Zai Kuning’s haunting presentation for the Singapore Pavilion at the 57th Venice Biennale featured a 17-meter-long skeleton of a sea vessel that traverses the hall of the Sale d’Armi building of the Arsenale. The tenuous yet compelling structure of the ship is constructed from rattan and bound together by modest red string and beeswax. Looming above a sheet of metal, which is akin to the reflective surface of a pool of water, the vessel appears as a ghostly apparition or a resurrected relic of ancient history.
“Dapunta Hyang: Transmission of Knowledge” was a culmination of an ongoing body of work that investigates Malay history and culture through the lesser-known narratives of the orang laut (sea people). The orang laut are the nomadic fishermen of the Riau Archipelago, believed to be the indigenous people of the island city-state known today as Singapore. Zai, a multidisciplinary artist based in Singapore and Malaysia, embarked on a series of voyages throughout Indonesia in search of the elusive nomads between 1998 and 2003. His enquiry was rooted in an early exposure to the sea while growing up in a kampong (village) on the west coast of Singapore. For his participation at the Venice Biennale, the artist staged the fifth iteration of a site-specific installation that he has been working on since 2014. More so than before, this latest version embeds the artist’s desires to excavate his personal history, and the biographical narrative emerges as a site to reimagine the forgotten history of pre-modern Singapore.

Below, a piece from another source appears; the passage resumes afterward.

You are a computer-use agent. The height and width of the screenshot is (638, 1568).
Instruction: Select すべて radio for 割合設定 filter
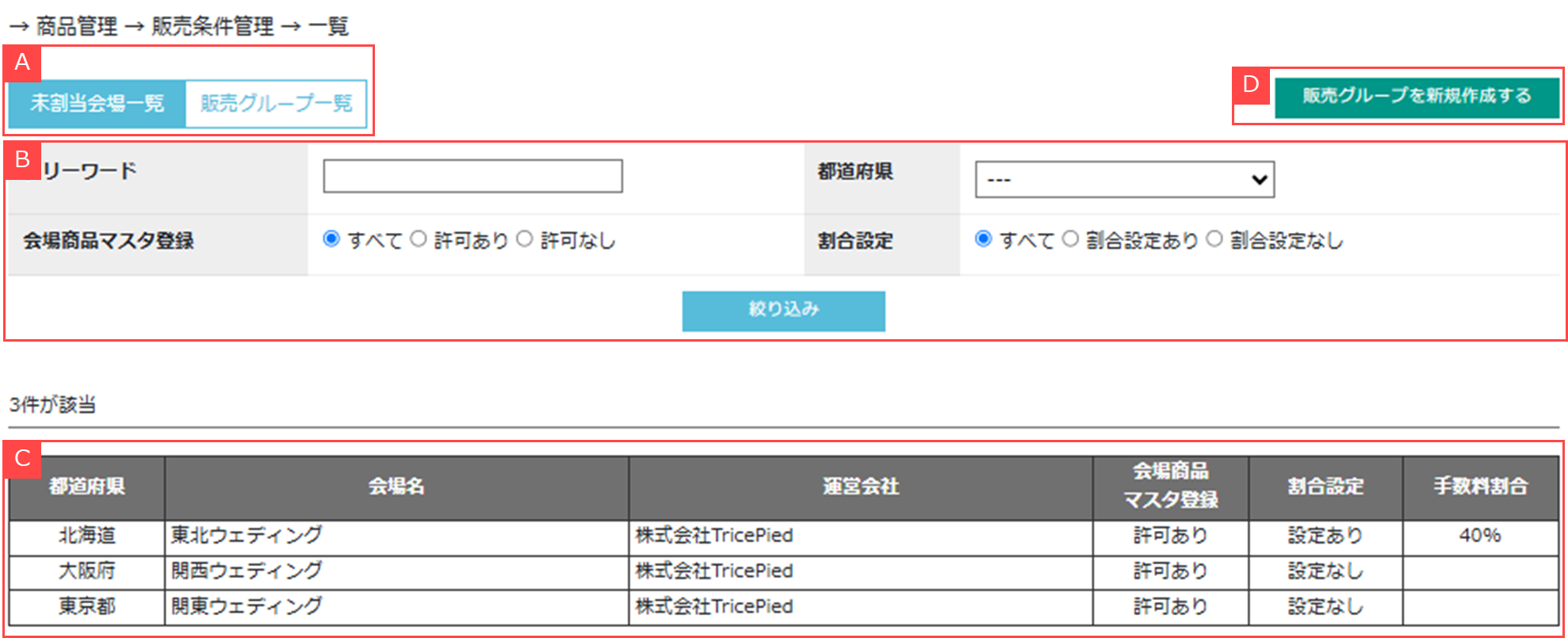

Zai’s installation is an artistic re-imagination of the voyage of Dapunta Hyang Sri Jayanasa, who is believed to be the first ruler of the Malay kingdom in the 7th century, although he is rarely acknowledged in canonical narratives of Singapore’s history. On either side of the hull are two piles of books, placed ritualistically as though they will transmit knowledge to guide the vessel on its journey. Alongside the colossal structure are vitrines that hold 31 black-and-white photographic portraits of mak yong performers, documenting a traditional form of folk theater that originated in northern Malaysia, coupled with a recording of a mak yong master speaking in an ancient Malay dialect. Is this a tribute to an ancient art? Are the portraits an attempt at synchrony with the present day, serving as timely reminders of how our histories can so easily be lost?
In “Dapunta Hyang: Transmission of Knowledge,” Zai inserts the forgotten narratives of the orang laut and mak yong traditions into the Arsenale, a former shipyard. Zai draws parallels between Singapore and Venice by intertwining their histories of maritime trade. As the artist mines the shared past of these two locations, he poignantly provokes consideration of identity, culture, displacement and the consequences of the loss of ancestry and tradition, prompting ruminations on the after-effects of capitalist expansion in the city-state. By deliberating on the circumstances that shape us today, Zai confronts the gradual disappearance of communities that have become strangers in their own land, as well as the “imminent ‘slow death’ of the orang laut, a function of colonization, a result of the creation of nation states, and capitalistic transformations that followed,” as encapsulated by Ahmad Mashadi, head of the National University of Singapore Museum, in the exhibition catalog. As a response to a nation where change is a tradition itself, Zai Kuning’s presentation at the 57th Venice Biennale delivered an unnerving reminder about what and who gets left behind in an ever-evolving Singapore.
The Venice Biennale runs until November 26, 2017.